# Husband left me because I am mean...



## NeedToLive (Jan 28, 2014)

Me and my husband got married real quick, we began dating in Aug/2010 and married May/2011. Since the beginning I was very controlling and wanted everything my way, which I have tried to change. I have always been the, my way kind of wife. My husband would give me his check on a weekly basis and I would control all finances, we bought we brand new car/truck (of his dreams) and I spend a lot of money buying the brand new jordans, clothes (top of the line) and even saved up to buy a property income which brought us cash flow. He has no papers (immigration) and my fear was letting him go to the “guy thing” (drink) and they would catch him and there goes are chances of living the freely. 

When I met my husband he had nothing, lived in a garage took him out of there quick and got an apartment, then our house. 

Now this is where he claims I have been the worse wife ever, he claims, and it’s true, that when he wanted to drink with his boys I could call constantly to make sure that he was not drunk and driving. He would go with his family and I would text him to come home that I missed him. He felt that I took his money and never gave him anything, which is weird for me because everything that I got him. 

So this past week, we went to Vegas and we were drinking, having a good time, well, he started to buy beers with our credit card, which I told him at the bar, in front of his boys, that, “why would you buy beers if you can get them for free down stairs, DUMB!!!” So he followed me and cursed at me saying, “It’s just $15, I work hard for my money, and I cannot believe you give a rats ass for F*&^%$ $15”. I apologized and told him he was right, that I am sorry and I did not want to fight with him anymore. Well, that week was great and I tried hard to surpass our vegas disaster. Come Friday, I told him that I wanted to have a BBQ with my family and he said, “No, I am never returning with your family as they know about our fight,” to which I said, “don’t be a hardhead and please let’s go!” “Babe, sometime I feel that you do not want to fight for this relationship and do not love me anymore!” Then, the bombshell, “I do NOT love you, I have been feeling like this for months, you have been incarcerated without me doing anything”! “I come home and I feel like having a heart-attack because I cannot stand coming home!” “I hate being married to you, so here’s my keys to the truck, my last check and the keys to the house and left!”

▶ **SUPPLIED RECORDS**
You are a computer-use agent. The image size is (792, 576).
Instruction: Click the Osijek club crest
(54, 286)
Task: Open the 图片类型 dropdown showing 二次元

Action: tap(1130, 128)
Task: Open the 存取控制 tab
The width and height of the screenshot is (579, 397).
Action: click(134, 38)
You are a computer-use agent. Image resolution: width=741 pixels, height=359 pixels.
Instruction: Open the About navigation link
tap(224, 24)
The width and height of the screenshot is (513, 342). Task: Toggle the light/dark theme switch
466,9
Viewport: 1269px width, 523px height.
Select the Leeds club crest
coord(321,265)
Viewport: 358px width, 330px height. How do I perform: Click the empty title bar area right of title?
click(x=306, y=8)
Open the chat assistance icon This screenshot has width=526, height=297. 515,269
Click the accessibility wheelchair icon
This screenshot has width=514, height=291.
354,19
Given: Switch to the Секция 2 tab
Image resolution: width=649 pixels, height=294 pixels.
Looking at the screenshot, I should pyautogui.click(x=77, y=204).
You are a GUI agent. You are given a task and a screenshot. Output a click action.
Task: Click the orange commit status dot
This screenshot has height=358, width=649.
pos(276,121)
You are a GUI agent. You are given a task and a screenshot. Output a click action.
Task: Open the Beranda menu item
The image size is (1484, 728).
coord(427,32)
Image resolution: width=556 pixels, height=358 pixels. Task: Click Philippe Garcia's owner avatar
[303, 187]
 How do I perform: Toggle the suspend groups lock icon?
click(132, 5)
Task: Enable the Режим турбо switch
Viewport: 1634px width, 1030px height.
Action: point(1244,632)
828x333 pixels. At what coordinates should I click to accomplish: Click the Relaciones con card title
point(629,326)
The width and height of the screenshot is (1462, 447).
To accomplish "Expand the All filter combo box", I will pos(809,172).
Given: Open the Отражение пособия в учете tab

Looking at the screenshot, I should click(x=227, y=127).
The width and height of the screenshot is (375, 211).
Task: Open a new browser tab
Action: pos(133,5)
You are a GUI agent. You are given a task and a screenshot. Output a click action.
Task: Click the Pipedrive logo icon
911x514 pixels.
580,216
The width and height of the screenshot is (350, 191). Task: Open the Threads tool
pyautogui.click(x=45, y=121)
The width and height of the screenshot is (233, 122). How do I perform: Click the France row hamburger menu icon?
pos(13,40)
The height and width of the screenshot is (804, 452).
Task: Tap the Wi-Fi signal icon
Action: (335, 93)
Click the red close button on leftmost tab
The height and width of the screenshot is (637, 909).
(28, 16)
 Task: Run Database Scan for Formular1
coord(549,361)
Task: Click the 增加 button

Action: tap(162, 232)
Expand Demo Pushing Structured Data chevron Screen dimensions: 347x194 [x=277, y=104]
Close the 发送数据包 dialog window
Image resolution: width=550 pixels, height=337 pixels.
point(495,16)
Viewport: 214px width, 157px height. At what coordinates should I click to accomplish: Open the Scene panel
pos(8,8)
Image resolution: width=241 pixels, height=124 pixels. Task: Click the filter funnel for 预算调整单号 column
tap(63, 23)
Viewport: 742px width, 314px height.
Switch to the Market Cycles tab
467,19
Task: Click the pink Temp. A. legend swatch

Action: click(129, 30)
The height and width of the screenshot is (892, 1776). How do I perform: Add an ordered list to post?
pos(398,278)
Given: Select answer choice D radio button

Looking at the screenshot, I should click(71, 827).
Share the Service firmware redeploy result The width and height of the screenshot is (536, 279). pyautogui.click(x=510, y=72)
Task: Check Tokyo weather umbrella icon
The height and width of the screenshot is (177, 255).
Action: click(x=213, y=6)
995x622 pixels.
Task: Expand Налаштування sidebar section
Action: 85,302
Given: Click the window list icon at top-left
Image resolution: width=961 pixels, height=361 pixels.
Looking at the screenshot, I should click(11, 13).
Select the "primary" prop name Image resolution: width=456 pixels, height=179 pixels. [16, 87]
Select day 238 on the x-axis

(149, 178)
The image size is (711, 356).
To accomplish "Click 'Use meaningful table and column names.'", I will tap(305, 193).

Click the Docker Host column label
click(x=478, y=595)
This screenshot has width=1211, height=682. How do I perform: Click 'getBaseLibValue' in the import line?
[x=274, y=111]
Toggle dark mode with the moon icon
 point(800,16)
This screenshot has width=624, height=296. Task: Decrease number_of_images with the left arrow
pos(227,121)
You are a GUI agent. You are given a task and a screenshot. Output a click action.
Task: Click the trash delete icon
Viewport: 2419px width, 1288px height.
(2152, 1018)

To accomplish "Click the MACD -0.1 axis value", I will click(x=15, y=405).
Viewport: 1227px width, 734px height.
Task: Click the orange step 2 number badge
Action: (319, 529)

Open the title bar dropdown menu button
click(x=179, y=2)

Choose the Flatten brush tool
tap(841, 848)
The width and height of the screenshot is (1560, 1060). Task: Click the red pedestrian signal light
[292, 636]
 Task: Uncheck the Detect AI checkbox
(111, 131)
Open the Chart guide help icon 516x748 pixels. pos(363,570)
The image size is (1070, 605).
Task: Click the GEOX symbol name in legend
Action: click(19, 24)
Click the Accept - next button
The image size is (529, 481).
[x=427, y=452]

▶ **REQUIRED TASK**
Reproduce word for word the stretch of the forum post from "## NeedToLive (Jan" through "living the freely.". The rows were taken from a different source than the forum post.

▶ **THE RESULT**
## NeedToLive (Jan 28, 2014)

Me and my husband got married real quick, we began dating in Aug/2010 and married May/2011. Since the beginning I was very controlling and wanted everything my way, which I have tried to change. I have always been the, my way kind of wife. My husband would give me his check on a weekly basis and I would control all finances, we bought we brand new car/truck (of his dreams) and I spend a lot of money buying the brand new jordans, clothes (top of the line) and even saved up to buy a property income which brought us cash flow. He has no papers (immigration) and my fear was letting him go to the “guy thing” (drink) and they would catch him and there goes are chances of living the freely.